Things You Thought You Knew About Leadership
Much has been written about leadership: rules, pointers, styles, and biographies of inspiring leaders throughout world history. There are certain leadership ideas that we fail to recognize and realize in the course of reading books. Here is a short list of things you thought you knew about leadership.
1. Leaders come in different flavors.
There are different types of leaders and you will probably encounter more than one type in your lifetime. Formal leaders are those we elect into positions or offices such as the senators, congressmen, and presidents of the local clubs. Informal leaders or those we look up to by virtue of their wisdom and experience such as in the case of the elders of a tribe, or our grandparents; or by virtue of their expertise and contribution on a given field. Both formal and informal leaders practice a combination of leadership styles.
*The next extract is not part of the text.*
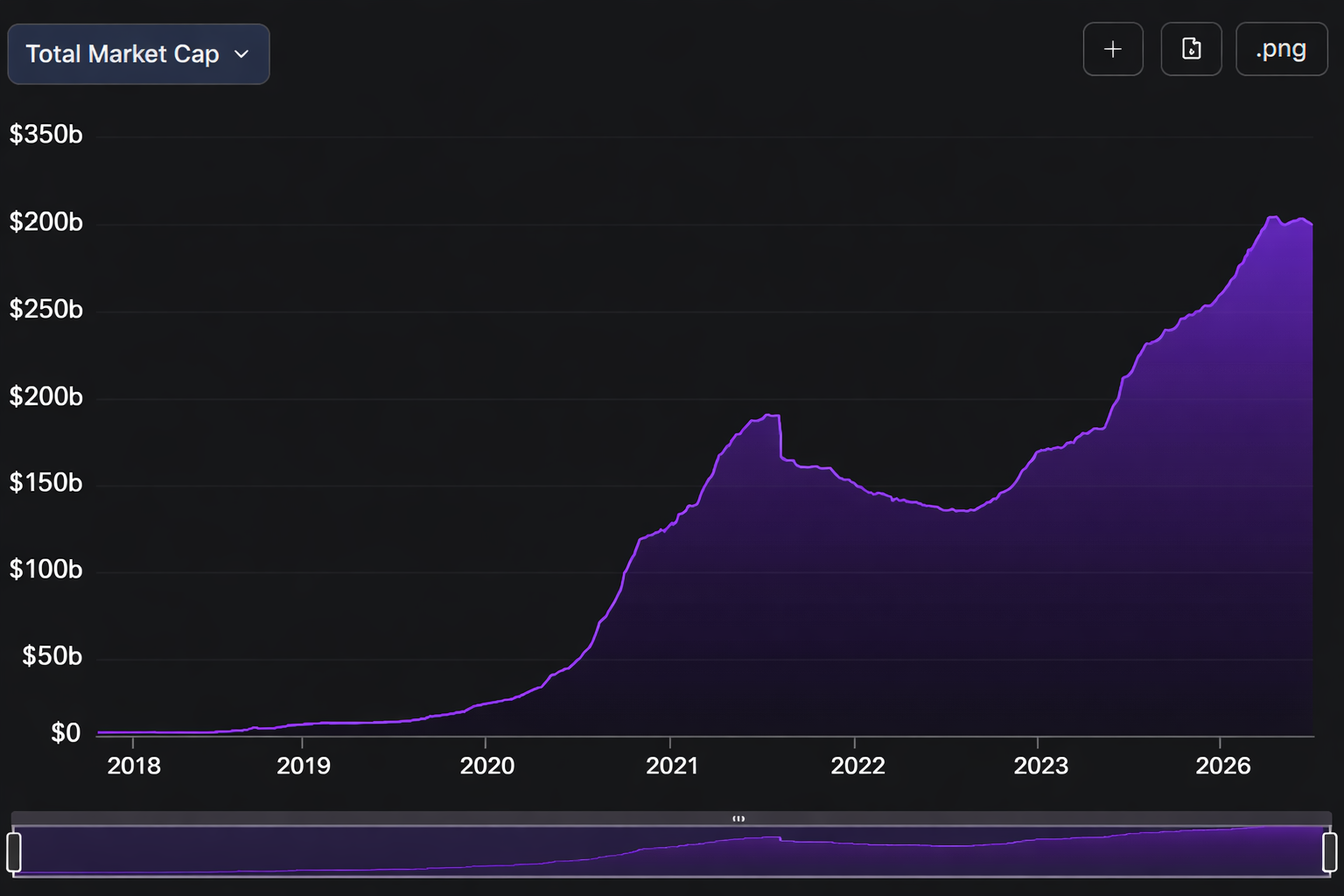
Task: Click the $100b label on the y-axis
Action: (x=46, y=570)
2. Leadership is a process of becoming.
Although certain people seem to be born with leadership qualities, without the right environment and exposure, they may fail to develop their full potential. So like learning how to ride a bike, you can also learn how to become a leader and enhance your leadership skills. Knowledge on leadership skills may be gained by enrolling in leadership seminars, workshops, and conferences. Daily interactions with people provide the opportunity to observe and practice leadership basics. Together, formal and informal learning will help you gain leadership attitudes, gain leadership insights, and further the cycle of learning. You do not become a leader in one day and quit. Life-long learning is important in becoming a good leader for each day brings new experiences that put your knowledge, skills, and attitude to a test.
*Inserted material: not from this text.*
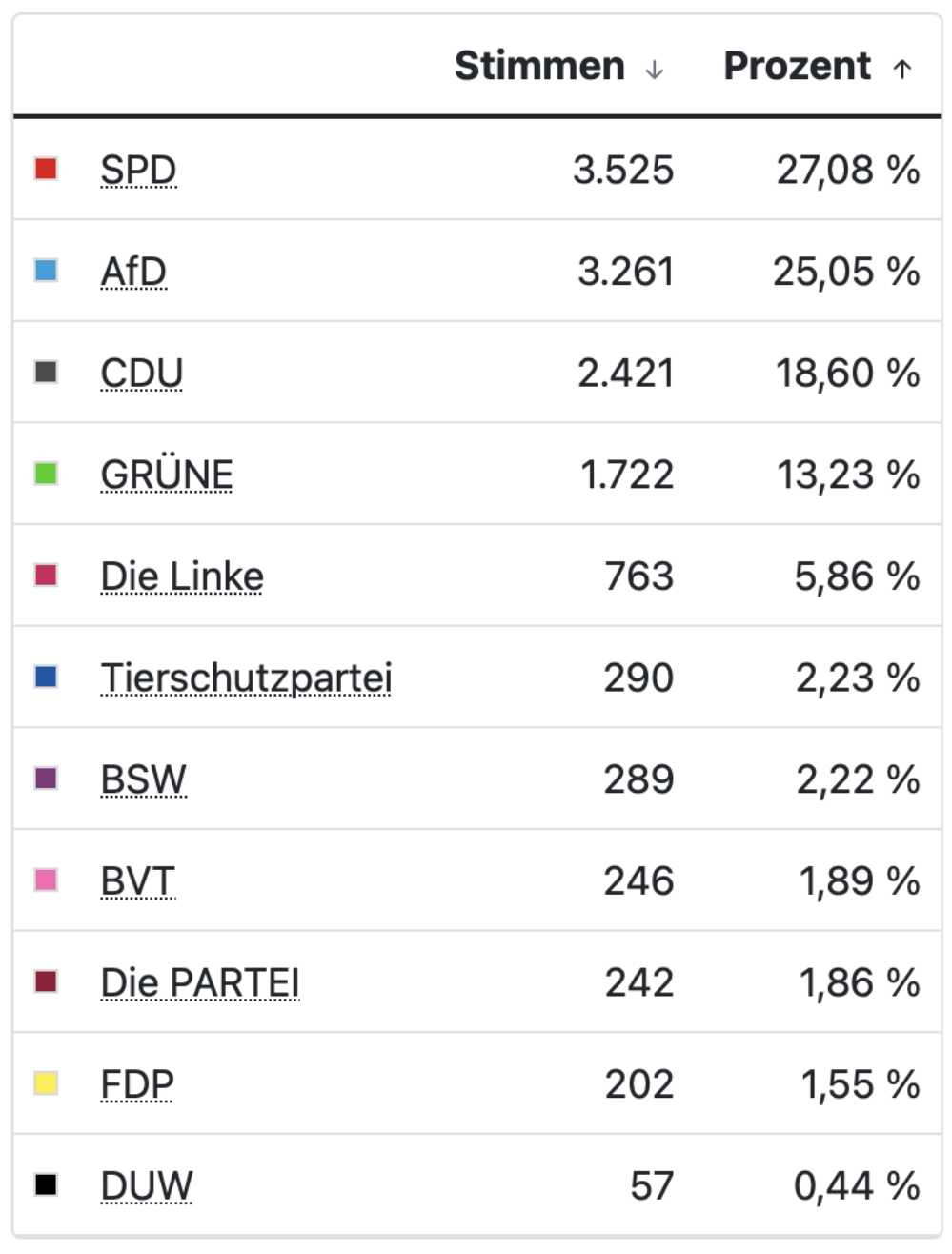
Task: Open the Die PARTEI link
Action: pyautogui.click(x=200, y=982)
3. Leadership starts with you.
The best way to develop leadership qualities is to apply it to your own life. As the old saying goes “action speaks louder than words.” Keep in mind that your credibility as a leader depends much on your actions: your interaction with your family, friends, and co-workers; your way of managing your personal and organizational responsibilities; and even the way you talk and interact with strangers. Repeated actions become habits. Habits in turn form character. Steven Covey’s book “7 Habits of Highly Effective People” provides good insights on how you can achieve personal leadership.
4. Leadership is shared.
Leadership is not the sole responsibility of one person, but rather a shared responsibility among members of a team. A leader belongs to a group. Each member has their personal responsibilities. Formal leadership positions are merely added responsibilities aside from their responsibilities as members of the team. Effective leadership requires members to do their share of work. Starting as a group of individuals, members and leaders work towards the formation of an effective team. In this light, social interaction plays a major role in leadership. To learn how to work together requires a great deal of trust between and among leaders and members of a successful team. Trust is built upon actions and not just on words. When mutual respect exists, trust and confidence is built.
Now that you are reminded of these things, keep in mind that there are always ideas that we think we already know; concepts we take for granted, but are actually the most useful insights on leadership.